Detailing what he called "the longest-running mystery in the modern wine world," author and magazine writer Benjamin Wallace talked to an after-work crowd at Monticello last night about his book, "The Billionaire’s Vinegar," providing colorful commentary about faked old wine said to have belonged to Thomas Jefferson and the $156,000 price tag that it commanded. The talk was one of the first "cabinet" events that Monticello has opened to the general public, and all 100 $35 tickets were sold out, according to Leslie Greene Bowman, president of the Thomas Jefferson Foundation.

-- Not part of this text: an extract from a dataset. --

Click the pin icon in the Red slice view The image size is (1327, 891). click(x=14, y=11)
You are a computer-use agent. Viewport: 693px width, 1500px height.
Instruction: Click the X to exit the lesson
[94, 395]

Addressing an audience that included local wine professionals, well-heeled real estate developers, capital managers, and Monticello loyalists, Wallace brought to life such ready-for-Hollywood figures as the villainous con man Hardy Rodenstock and the much-beloved elderly wine expert Michael Broadbent. But it was Monticello Senior Researcher Cinder Stanton for whom Wallace saved his fondest appreciation, noting that based on his habit of meticulous record-keeping, Stanton had reasoned that the supposed 1787 Chateau Lafite "couldn’t have been Jefferson’s bottles."
Will Smith has purchased the film rights for "The Billionaire’s Vinegar" and Wallace said that "Jurassic Park" screenwriter David Koepp is working on the script.
Inspired by "The Red Violin," author Benjamin Wallace said he wanted to "tell the story of a red bottle of wine." He did all that and more in "The Billionaire’s Vinegar."